» Exercise: Count the lines of the listing below that contain the string "refresh", treating case as significant. Reply with the number alone.

════

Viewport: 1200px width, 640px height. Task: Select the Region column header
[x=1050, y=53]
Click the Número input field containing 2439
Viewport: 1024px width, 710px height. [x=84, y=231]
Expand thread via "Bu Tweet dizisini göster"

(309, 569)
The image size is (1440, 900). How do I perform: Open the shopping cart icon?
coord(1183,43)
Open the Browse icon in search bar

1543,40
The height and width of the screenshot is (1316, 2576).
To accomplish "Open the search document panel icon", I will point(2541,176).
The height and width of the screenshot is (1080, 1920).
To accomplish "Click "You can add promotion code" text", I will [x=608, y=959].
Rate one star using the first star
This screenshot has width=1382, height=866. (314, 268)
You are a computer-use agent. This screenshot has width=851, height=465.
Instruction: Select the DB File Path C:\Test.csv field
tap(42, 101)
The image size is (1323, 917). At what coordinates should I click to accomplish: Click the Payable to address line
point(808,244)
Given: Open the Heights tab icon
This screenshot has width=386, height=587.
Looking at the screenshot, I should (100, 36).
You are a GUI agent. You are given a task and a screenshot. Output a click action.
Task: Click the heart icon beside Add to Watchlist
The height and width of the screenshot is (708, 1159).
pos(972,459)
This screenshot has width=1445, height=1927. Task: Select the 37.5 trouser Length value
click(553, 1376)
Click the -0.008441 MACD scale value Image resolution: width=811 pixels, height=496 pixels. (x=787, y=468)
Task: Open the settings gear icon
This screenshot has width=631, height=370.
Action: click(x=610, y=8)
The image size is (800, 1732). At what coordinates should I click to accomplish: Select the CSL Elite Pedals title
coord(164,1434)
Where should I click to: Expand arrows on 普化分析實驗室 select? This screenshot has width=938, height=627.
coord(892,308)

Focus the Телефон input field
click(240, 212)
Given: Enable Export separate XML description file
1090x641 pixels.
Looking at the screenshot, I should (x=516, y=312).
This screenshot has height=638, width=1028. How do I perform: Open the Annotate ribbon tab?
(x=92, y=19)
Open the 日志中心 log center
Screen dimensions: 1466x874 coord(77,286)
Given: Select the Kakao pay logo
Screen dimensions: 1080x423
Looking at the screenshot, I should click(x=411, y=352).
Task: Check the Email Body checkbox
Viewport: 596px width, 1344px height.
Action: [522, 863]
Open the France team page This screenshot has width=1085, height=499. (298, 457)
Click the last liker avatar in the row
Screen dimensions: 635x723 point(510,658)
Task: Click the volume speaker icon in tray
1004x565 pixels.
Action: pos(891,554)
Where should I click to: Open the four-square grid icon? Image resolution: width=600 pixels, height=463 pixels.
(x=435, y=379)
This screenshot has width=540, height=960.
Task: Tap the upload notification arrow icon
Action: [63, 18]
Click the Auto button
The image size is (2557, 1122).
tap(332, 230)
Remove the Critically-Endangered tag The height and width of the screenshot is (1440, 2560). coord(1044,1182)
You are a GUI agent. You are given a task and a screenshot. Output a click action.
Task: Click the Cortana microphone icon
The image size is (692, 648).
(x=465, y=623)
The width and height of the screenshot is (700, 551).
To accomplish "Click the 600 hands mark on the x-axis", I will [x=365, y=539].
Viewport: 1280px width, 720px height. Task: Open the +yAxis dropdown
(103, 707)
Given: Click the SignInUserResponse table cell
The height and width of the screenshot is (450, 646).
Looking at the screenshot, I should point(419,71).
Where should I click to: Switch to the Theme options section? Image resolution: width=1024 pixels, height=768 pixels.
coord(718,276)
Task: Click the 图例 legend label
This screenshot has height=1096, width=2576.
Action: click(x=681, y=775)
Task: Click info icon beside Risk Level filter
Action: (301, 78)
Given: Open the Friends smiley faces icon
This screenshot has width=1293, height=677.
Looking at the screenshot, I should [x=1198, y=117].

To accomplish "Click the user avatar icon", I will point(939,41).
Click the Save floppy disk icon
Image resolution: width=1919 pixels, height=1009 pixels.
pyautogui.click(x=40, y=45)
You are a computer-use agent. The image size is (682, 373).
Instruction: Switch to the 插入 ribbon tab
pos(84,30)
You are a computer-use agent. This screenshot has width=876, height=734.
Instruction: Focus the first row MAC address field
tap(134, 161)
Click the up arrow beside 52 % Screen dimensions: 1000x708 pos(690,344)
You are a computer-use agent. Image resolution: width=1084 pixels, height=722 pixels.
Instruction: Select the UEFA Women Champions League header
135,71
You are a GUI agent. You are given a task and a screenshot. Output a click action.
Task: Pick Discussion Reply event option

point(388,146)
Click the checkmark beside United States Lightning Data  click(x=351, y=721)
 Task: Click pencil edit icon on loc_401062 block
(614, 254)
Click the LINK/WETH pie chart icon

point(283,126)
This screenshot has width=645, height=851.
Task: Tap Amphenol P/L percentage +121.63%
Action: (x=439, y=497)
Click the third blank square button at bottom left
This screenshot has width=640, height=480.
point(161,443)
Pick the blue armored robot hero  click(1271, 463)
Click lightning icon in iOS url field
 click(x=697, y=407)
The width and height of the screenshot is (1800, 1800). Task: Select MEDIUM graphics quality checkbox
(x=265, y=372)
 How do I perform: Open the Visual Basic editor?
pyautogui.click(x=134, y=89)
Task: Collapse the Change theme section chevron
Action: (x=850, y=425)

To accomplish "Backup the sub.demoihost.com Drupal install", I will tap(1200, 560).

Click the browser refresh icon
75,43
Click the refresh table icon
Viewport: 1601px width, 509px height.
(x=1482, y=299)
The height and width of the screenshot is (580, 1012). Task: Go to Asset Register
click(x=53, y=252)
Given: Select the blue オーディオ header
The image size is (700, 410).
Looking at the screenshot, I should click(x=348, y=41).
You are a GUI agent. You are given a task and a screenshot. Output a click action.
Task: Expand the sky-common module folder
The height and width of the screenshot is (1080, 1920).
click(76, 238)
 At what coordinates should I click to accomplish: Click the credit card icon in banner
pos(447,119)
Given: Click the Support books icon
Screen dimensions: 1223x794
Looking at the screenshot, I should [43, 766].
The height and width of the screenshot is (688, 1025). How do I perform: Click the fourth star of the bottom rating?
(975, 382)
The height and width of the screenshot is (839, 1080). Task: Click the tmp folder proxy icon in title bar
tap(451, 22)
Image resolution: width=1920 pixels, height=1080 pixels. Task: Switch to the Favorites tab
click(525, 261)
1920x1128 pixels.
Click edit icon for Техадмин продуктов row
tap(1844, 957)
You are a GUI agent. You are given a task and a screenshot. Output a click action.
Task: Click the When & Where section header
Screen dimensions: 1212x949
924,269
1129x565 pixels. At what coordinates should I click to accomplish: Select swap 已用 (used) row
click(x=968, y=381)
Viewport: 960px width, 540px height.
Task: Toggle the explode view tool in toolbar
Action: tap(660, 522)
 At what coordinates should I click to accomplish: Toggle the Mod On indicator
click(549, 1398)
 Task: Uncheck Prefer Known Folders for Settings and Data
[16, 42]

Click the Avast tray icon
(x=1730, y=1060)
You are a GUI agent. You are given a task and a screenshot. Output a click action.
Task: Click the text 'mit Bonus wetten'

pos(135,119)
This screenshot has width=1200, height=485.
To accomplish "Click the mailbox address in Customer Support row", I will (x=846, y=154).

════

» Answer below: 2